What is gene editing?
Gene editing (or genome engineering) is the process of changing the DNA of a cell and altering how it functions. This can be to repair a faulty gene, to change how the gene is expressed or to stop it working at all.
Why would we want to do that? Read on to find out!
Why knock out genes?
The genome sequence and its annotation gives us a list of parts that make up the cell or body, but no insight on how these parts work and interact to make the cell function.
Take a look at the picture above; that's all of the parts coded for by the 'car genome'. Could you build a working engine from a subset of those parts? Would you know which bits did what and how they worked with other parts?
With no prior knowledge of how a car works, one way to find out what the parts do is to break them on a fully assembled and functional car and see what happens. If you cut a wire and the indicators stop working, then you can conclude that the wire has something to do with the indicating system. If you remove the discs and the brakes no longer work, you can surmise that they are involved in slowing the car down - the 'mutant' car displays a 'braking system phenotype'.
Scientists do the same thing with genes.

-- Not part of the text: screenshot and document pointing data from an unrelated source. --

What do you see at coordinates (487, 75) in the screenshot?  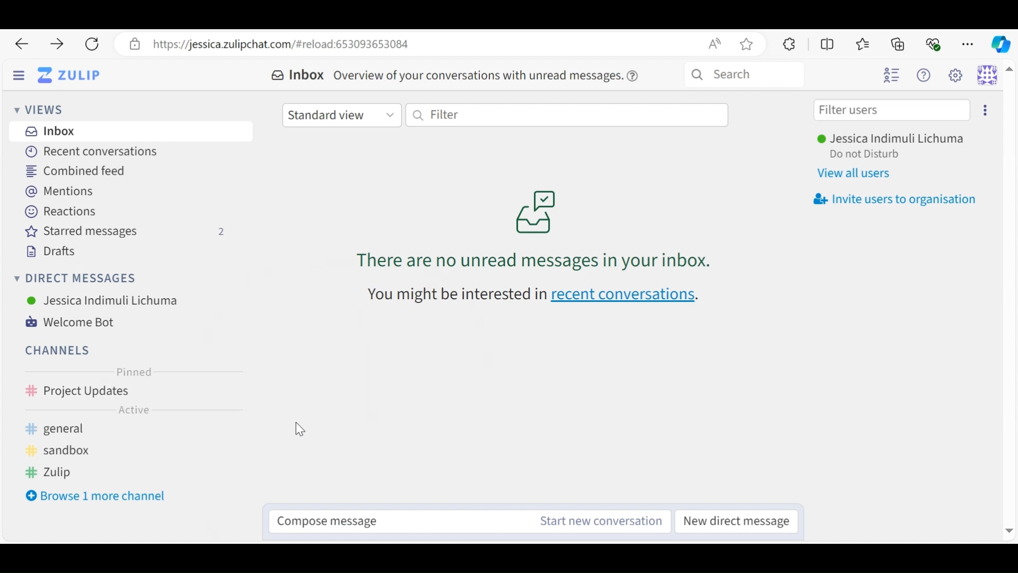 I see `overview message` at bounding box center [487, 75].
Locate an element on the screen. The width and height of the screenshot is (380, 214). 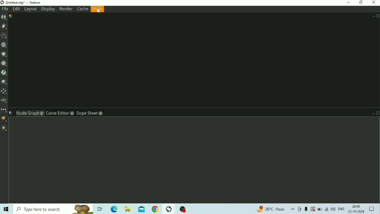
Task View is located at coordinates (101, 209).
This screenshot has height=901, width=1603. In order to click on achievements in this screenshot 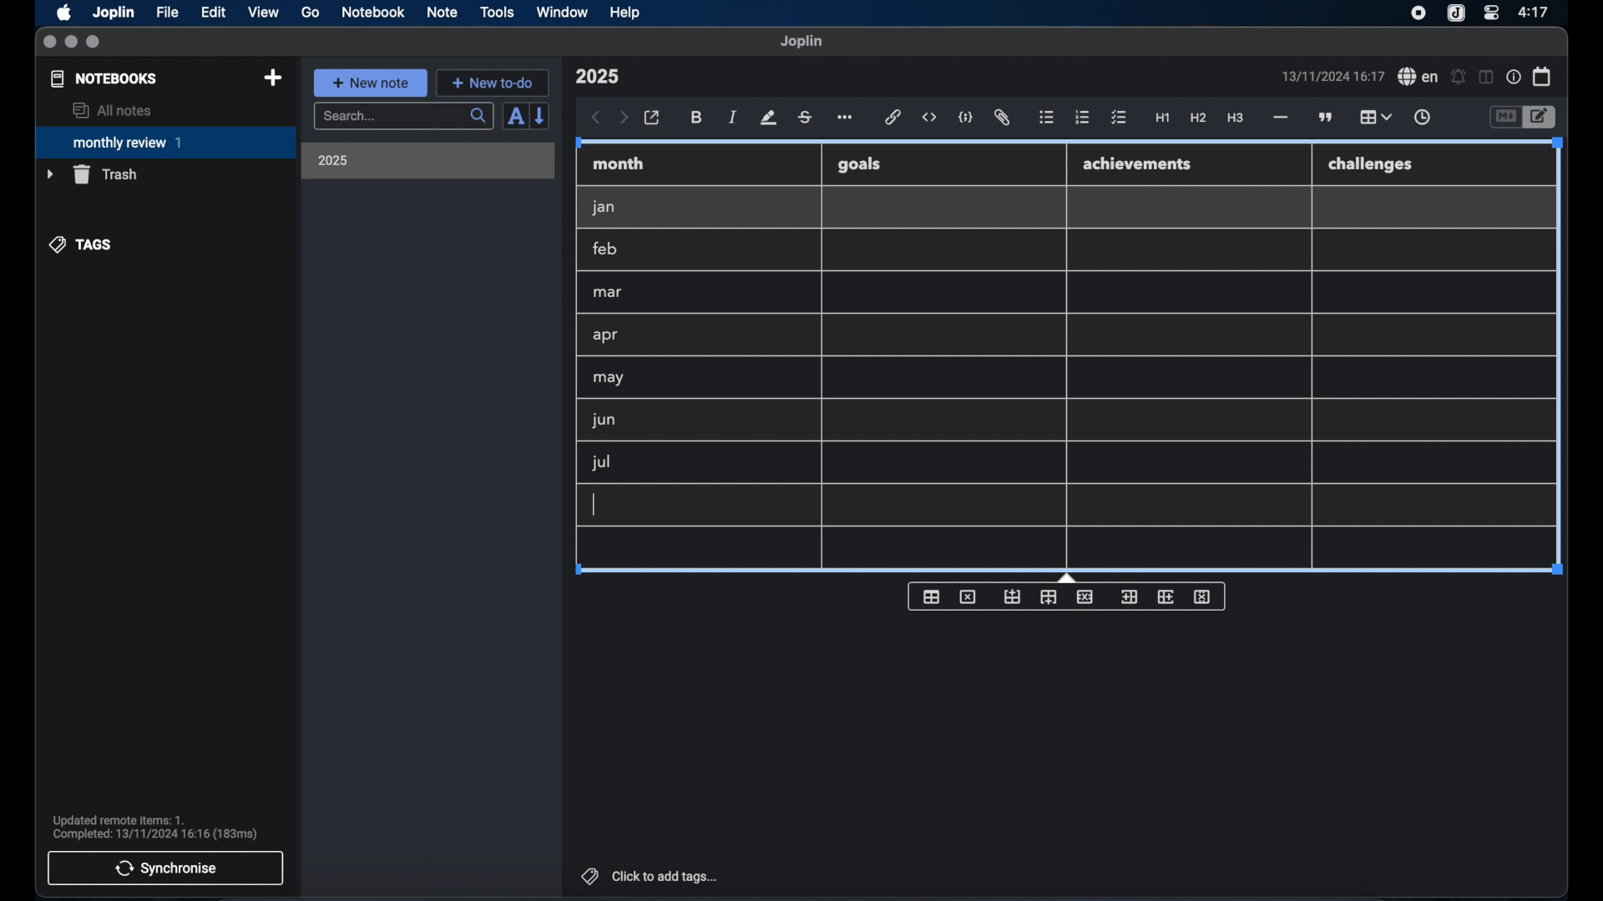, I will do `click(1138, 164)`.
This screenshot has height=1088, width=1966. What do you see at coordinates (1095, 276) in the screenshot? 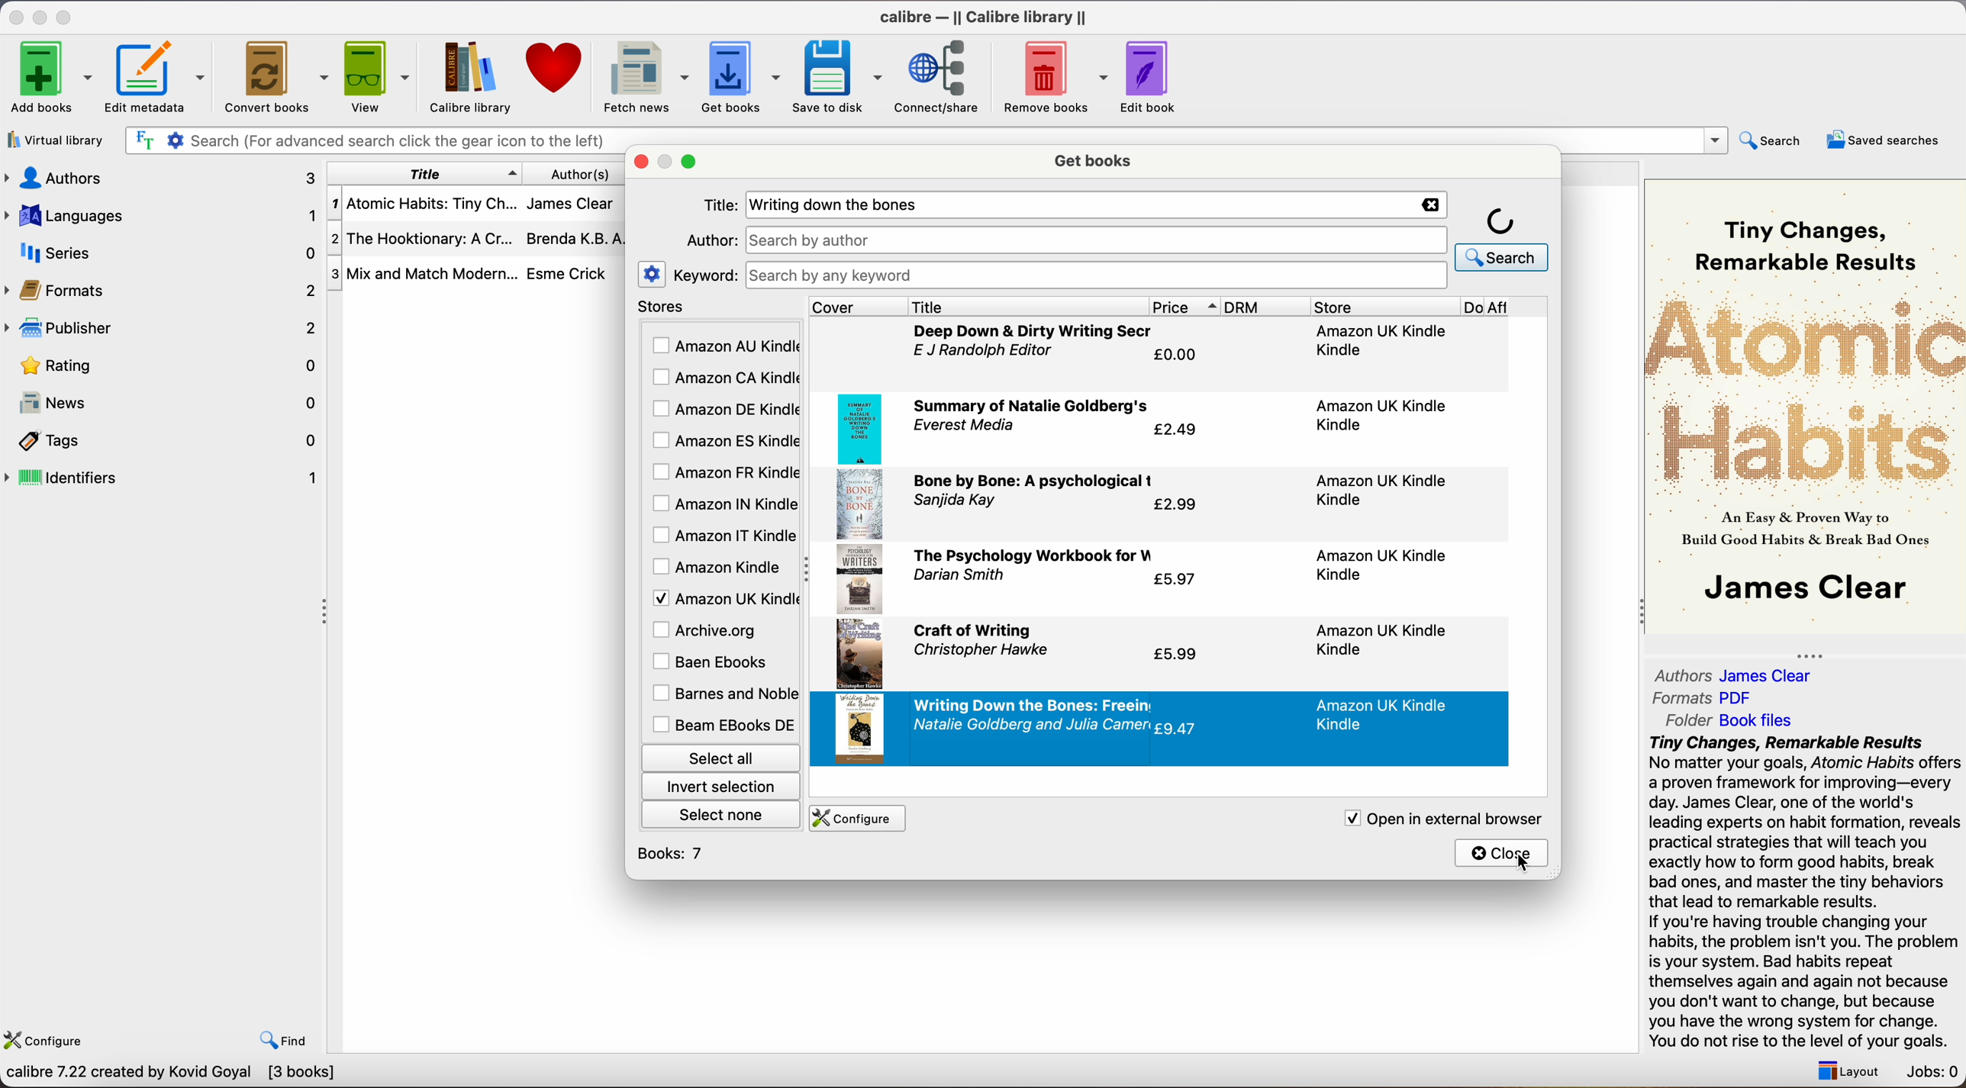
I see `search bar` at bounding box center [1095, 276].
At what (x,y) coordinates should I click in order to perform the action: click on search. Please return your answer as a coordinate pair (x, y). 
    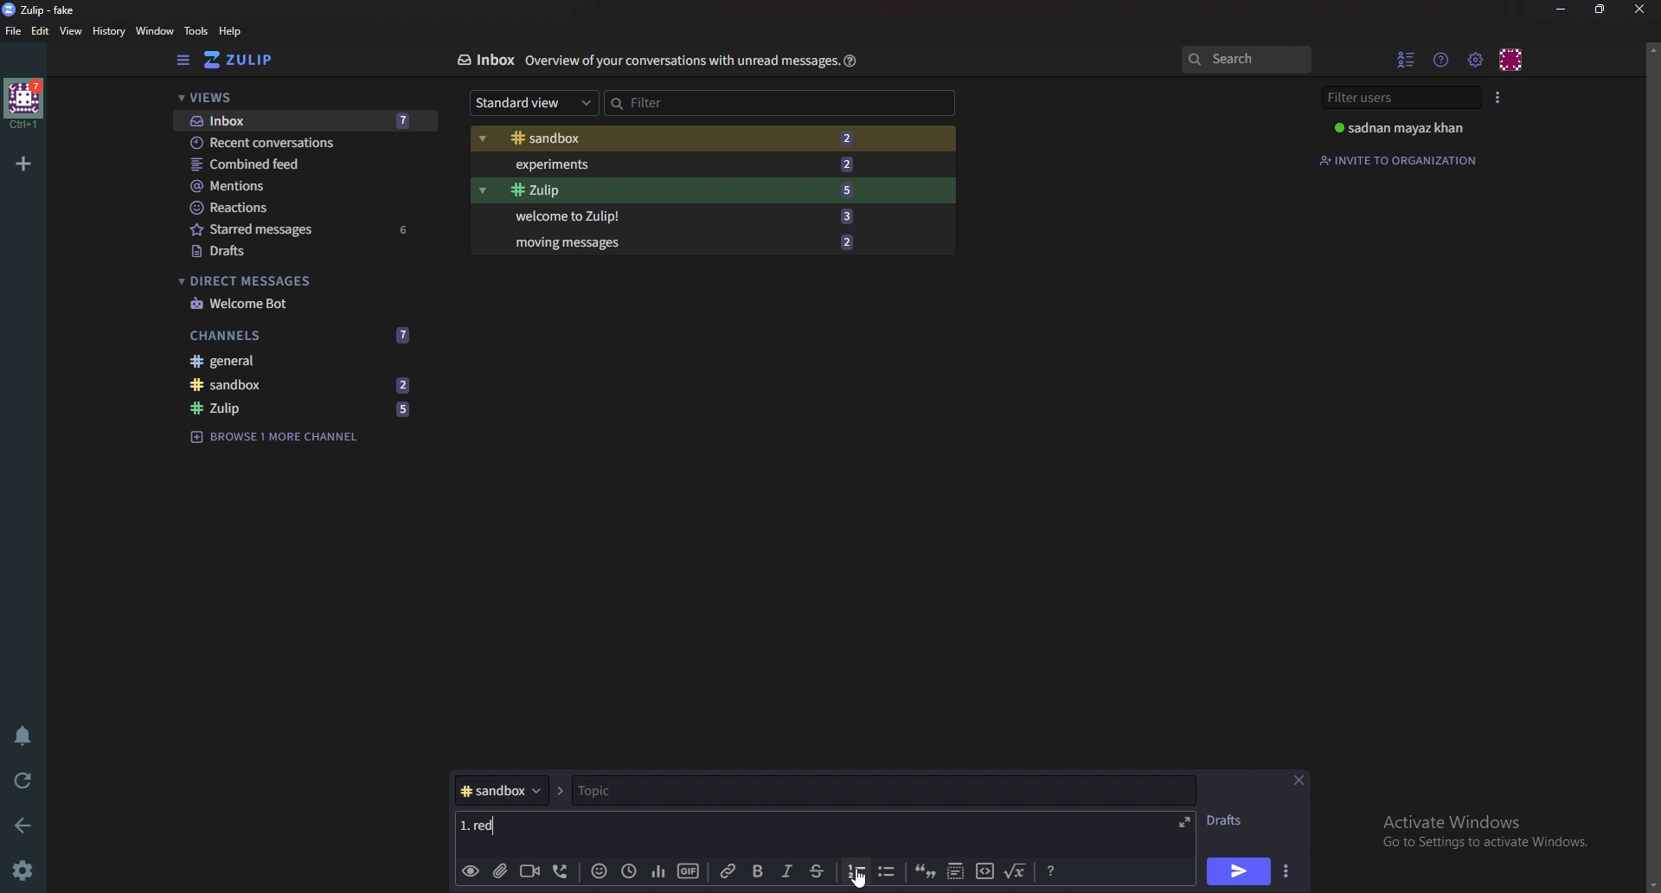
    Looking at the image, I should click on (1245, 61).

By systematically knocking them out we can build a picture of how everything works together to produce a functioning organism.
Of all the 20,000 genes in the human genome, we still have very little idea of what ~6000 of them actually do!
Considering coding regions account for only 2% of the genome, it will be many years before we get a complete understanding of our biology.
Gene targeting using stem cells
Until just a few years ago, the main method used in mice for knocking out specific genes was by altering the genome of cultured embryonic stem (ES) cells. This was achieved by the cloning and introduction of painstakingly engineered fragments of DNA, and taking advantage of the cell's natural repair mechanism of homologous recombination. These altered ES cells are then implanted into a developing mouse embryo.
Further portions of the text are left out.